Ross Mitchell: So what do you lose sleep over? Well, 62% of Americans lose sleep over one particular concern. What do you think it is?
Monica Jaye: Money?
Mitchell: You’re right.
Jaye: Really? Wow.
Mitchell: Yep, the majority of Americans lose sleep worrying about money. 62%, financial problems including worrying about how to pay for retirement and education. It’s a new survey from CreditCards.com.
Jaye: I stopped a long time ago worrying about the education.
Mitchell: Well, the results show that the most common money worry was the cost of retirement with Americans between the ages of 50-64 saying they’re the most concerned about retirement costs. CreditCards.com teamed up with Princeton Survey Research Associates International to compile the data by conducting phone interviews with 1,000 Americans. But for millennials financial nightmares are focused on how to pay for school – which was the only financial worry included in the survey to actually get worse since the Recession. However, that statistic shouldn’t be surprising. After all the national student loan debt is close to a staggering $1.4 trillion when you put it all together.

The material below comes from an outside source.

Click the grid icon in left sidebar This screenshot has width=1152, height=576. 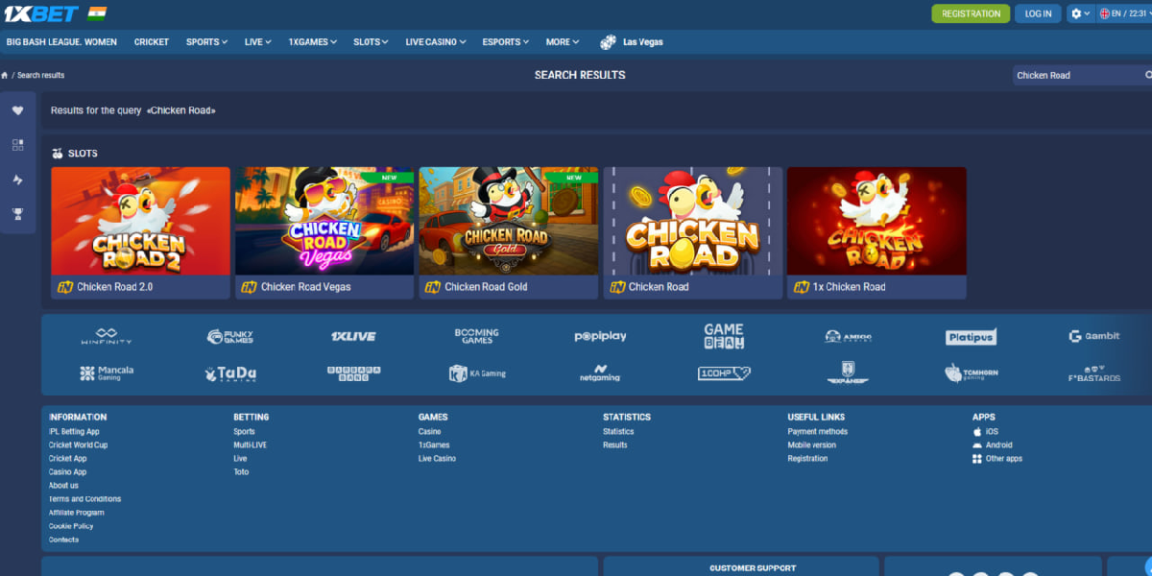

Mitchell: According to Matt Schulz, a Senior Industry Analyst at CreditCards.com, retirement is the biggest worry, but worries about education expenses are growing. At this rate, he says, paying for school could soon be America’s biggest worry. The survey shows the nation is not quite back to pre-Recession numbers. Though majority of Americans are losing sleep over their finances, the numbers are getting a little bit better.
Jaye: Well that’s good.
Mitchell: Survey found that 69% of Americans weren’t sleeping soundly at the height of the Recession back in ’09. And getting back to those numbers, according to Schulz referring to a large number of millennials saying, they’ve come of age in the worst economy since the Great Depression. Horrible job market. The question is still out there whether this will shape their views permanently or if their views will evolve as the economy gets better. The great unknown in all of this. And I know what he’s talking about. You know my grandmother lived through the Recession, so did my mother. She was one of those people who cash loaded everything. If you can’t pay for it in cash, you don’t do it.
Jaye: Well, and I think that’s going to be good, actually, for this next generation.
Mitchell: I mean, I’d love to be able to live that way. Just can’t always do that.